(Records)
____________________
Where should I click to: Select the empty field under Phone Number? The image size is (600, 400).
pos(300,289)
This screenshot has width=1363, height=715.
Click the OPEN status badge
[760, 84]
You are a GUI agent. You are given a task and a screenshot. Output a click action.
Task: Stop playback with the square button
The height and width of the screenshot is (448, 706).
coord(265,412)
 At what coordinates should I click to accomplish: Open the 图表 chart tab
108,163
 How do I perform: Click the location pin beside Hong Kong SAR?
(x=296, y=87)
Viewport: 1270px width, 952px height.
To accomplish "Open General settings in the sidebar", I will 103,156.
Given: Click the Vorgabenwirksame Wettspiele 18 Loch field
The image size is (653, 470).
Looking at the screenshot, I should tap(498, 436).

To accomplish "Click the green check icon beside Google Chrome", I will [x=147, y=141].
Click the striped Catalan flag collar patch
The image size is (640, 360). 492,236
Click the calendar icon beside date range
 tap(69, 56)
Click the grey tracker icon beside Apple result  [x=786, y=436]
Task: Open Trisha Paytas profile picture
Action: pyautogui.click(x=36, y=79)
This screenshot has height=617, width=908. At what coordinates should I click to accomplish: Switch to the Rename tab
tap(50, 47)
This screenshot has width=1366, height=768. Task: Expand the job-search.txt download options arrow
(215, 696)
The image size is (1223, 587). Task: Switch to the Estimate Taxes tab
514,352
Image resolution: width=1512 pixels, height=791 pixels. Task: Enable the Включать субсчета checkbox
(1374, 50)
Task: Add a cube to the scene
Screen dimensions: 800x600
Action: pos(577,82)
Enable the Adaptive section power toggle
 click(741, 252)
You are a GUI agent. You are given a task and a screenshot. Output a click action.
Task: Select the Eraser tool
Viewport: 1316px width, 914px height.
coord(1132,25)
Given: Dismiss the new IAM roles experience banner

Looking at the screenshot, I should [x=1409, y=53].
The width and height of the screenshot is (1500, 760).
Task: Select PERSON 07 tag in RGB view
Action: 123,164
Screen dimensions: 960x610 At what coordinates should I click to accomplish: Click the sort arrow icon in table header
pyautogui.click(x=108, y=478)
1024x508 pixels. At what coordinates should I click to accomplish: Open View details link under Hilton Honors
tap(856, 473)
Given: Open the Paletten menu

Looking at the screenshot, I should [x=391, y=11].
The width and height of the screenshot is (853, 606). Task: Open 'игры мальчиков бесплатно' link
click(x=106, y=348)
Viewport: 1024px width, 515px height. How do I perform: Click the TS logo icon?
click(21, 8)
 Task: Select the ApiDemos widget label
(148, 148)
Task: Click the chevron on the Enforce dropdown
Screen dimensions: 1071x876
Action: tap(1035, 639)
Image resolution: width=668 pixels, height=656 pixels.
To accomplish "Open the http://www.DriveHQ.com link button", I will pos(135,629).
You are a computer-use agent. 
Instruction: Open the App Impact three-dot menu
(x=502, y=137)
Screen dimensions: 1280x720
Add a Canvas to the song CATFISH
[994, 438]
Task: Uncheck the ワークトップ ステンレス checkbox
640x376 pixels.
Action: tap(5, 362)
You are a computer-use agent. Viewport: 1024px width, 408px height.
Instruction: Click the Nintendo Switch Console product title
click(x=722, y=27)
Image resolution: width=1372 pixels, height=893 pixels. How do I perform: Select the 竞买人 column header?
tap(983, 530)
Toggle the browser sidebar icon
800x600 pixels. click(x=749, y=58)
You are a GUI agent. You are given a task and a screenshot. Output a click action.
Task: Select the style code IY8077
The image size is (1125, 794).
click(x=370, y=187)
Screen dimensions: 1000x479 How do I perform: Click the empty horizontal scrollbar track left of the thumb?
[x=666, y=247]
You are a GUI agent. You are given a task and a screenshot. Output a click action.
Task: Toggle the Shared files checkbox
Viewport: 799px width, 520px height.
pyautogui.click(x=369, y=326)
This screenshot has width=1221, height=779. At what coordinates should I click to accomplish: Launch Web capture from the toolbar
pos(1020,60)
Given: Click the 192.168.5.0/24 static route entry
____________________
Work to do:
Repeat the items word for word, starting at the very first line and ending with the line that contains "pyautogui.click(x=108, y=478)", including both of those lines.

Output of the task:
Where should I click to: Select the empty field under Phone Number? The image size is (600, 400).
pos(300,289)
This screenshot has width=1363, height=715.
Click the OPEN status badge
[760, 84]
You are a GUI agent. You are given a task and a screenshot. Output a click action.
Task: Stop playback with the square button
The height and width of the screenshot is (448, 706).
coord(265,412)
 At what coordinates should I click to accomplish: Open the 图表 chart tab
108,163
 How do I perform: Click the location pin beside Hong Kong SAR?
(x=296, y=87)
Viewport: 1270px width, 952px height.
To accomplish "Open General settings in the sidebar", I will 103,156.
Given: Click the Vorgabenwirksame Wettspiele 18 Loch field
The image size is (653, 470).
Looking at the screenshot, I should tap(498, 436).

To accomplish "Click the green check icon beside Google Chrome", I will [x=147, y=141].
Click the striped Catalan flag collar patch
The image size is (640, 360). 492,236
Click the calendar icon beside date range
 tap(69, 56)
Click the grey tracker icon beside Apple result  [x=786, y=436]
Task: Open Trisha Paytas profile picture
Action: pyautogui.click(x=36, y=79)
This screenshot has height=617, width=908. At what coordinates should I click to accomplish: Switch to the Rename tab
tap(50, 47)
This screenshot has width=1366, height=768. Task: Expand the job-search.txt download options arrow
(215, 696)
The image size is (1223, 587). Task: Switch to the Estimate Taxes tab
514,352
Image resolution: width=1512 pixels, height=791 pixels. Task: Enable the Включать субсчета checkbox
(1374, 50)
Task: Add a cube to the scene
Screen dimensions: 800x600
Action: pos(577,82)
Enable the Adaptive section power toggle
 click(741, 252)
You are a GUI agent. You are given a task and a screenshot. Output a click action.
Task: Select the Eraser tool
Viewport: 1316px width, 914px height.
coord(1132,25)
Given: Dismiss the new IAM roles experience banner

Looking at the screenshot, I should [x=1409, y=53].
The width and height of the screenshot is (1500, 760).
Task: Select PERSON 07 tag in RGB view
Action: 123,164
Screen dimensions: 960x610 At what coordinates should I click to accomplish: Click the sort arrow icon in table header
pyautogui.click(x=108, y=478)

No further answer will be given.